Used Car: 2011 Chevrolet Volt Review
The Chevrolet Volt debuted as one of the most efficient 2011 midsize cars available, with a manageable electric-only range and gasoline engine as backup. However, a limited seating capacity and mediocre reliability may limit its appeal for some.
The 2011 Chevrolet Volt is ranked:
When it was new, critics liked the Volt’s extended-range powertrain, which enables it to operate as an electric car for short trips, while the gas engine quells worries about running out of juice. The Volt can only seat up to four, which may be problematic for some families. The 2011 Volt has a great safety score, though its reliability score is below the class average.
The Volt can go 25 to 50 miles on electric power alone. However, its plug-in hybrid powertrain pairs an electric motor with a gasoline engine, which extends its range well beyond the limit of a fully-charged battery. Critics said that, while it is certainly not speedy, the Volt has adequate power and drives much like a conventional car. Running on electricity, the Volt receives an mpg-equivalent rating of 95/90 mpg city/highway. When running on only gasoline, the Volt nets 35/40 mpg city/highway, which is strong for the class. Using a 240-volt charging station, it should take about four hours to fully charge the Volt’s battery, or up to 12 hours using a 120-volt household outlet.

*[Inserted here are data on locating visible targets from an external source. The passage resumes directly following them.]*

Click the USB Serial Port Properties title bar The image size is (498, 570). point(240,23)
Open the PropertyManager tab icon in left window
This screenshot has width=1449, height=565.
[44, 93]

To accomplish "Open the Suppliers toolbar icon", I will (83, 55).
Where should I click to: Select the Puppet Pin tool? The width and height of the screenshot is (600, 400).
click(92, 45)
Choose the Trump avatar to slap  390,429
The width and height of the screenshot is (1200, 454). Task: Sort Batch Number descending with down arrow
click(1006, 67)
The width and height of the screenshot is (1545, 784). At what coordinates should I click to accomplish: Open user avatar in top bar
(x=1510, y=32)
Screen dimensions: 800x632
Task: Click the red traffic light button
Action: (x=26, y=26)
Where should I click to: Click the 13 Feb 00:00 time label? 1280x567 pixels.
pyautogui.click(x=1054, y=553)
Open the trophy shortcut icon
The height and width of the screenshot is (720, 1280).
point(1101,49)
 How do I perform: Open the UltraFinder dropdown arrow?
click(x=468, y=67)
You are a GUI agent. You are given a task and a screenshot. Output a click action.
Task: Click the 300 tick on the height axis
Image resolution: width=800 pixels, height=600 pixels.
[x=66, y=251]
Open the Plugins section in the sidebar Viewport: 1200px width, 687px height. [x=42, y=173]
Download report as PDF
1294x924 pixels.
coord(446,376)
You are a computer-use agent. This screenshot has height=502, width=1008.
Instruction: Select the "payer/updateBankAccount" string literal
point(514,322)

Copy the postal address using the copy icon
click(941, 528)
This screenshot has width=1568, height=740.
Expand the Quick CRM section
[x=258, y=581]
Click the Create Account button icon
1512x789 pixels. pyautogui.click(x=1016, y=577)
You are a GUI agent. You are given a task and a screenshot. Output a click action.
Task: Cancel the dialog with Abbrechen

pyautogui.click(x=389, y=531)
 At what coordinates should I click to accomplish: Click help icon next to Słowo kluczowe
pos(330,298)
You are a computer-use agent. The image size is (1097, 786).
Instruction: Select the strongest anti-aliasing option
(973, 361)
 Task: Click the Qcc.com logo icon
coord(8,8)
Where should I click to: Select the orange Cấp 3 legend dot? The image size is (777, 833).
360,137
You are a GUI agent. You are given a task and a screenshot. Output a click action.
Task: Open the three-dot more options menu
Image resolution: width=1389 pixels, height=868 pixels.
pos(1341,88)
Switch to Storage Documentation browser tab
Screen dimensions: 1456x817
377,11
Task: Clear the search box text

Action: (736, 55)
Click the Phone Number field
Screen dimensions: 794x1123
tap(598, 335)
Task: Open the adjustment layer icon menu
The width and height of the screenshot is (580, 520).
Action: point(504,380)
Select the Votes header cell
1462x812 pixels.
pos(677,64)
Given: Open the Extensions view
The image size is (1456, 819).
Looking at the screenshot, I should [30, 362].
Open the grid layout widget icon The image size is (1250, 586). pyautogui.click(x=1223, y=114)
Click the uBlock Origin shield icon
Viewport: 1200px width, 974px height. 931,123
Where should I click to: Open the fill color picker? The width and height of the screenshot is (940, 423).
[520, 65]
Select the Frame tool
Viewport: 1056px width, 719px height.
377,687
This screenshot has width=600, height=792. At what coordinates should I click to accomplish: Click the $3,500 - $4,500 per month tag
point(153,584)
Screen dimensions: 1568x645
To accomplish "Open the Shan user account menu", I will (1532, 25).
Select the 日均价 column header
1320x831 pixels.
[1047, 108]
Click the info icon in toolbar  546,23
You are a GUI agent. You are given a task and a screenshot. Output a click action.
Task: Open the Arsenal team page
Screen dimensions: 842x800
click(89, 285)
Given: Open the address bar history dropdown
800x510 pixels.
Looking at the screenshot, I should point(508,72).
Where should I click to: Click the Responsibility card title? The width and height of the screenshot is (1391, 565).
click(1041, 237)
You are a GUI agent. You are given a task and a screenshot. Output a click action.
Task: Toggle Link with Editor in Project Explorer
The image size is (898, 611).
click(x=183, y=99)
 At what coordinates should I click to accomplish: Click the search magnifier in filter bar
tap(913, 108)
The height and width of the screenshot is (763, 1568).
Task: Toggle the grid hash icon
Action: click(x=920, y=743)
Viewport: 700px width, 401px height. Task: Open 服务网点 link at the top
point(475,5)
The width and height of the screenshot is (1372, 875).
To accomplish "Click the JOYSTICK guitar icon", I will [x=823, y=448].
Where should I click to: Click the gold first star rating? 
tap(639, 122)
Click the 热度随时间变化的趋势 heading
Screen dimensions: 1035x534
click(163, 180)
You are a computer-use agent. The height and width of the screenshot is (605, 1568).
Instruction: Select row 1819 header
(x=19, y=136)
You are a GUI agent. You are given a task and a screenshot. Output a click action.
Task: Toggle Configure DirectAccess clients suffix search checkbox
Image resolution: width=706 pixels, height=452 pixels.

Critics liked the Volt’s futuristic interior, but had mixed opinions about passenger space and comfort. The Volt is a hatchback, and can carry 10.6 cubic feet of cargo behind its rear seats, which is less than the trunk space of many competitors. Standard equipment includes cloth upholstery, automatic climate control, Bluetooth, a Bose stereo and touch-screen navigation. An available premium package adds leather seats, a backup camera and parking sensors. To reduce your total battery charging time, you may want to have a 240-volt charging station installed in your home, which must be done by a professional.
Other Cars to Consider
If you’re interested in saving money at the pump, you may like the 2011 Lincoln MKZ Hybrid. Critics liked the Lincoln’s combination of a hybrid powertrain with the practicality and comfort of a regular car. They said it is as luxurious as the regular MKZ, but with the added bonus of getting up to 41/36 mpg city/highway. While the Volt earns a better safety score, the MKZ Hybrid gets exceptionally high marks for reliability.
Critics said the 2011 Lexus HS 250h offers greater fuel efficiency than most luxury buyers are used to, and that it has reasonably good handling for a hybrid. Its fuel economy, at 35/34 mpg city/highway, isn’t as good as the Volt’s gas estimates.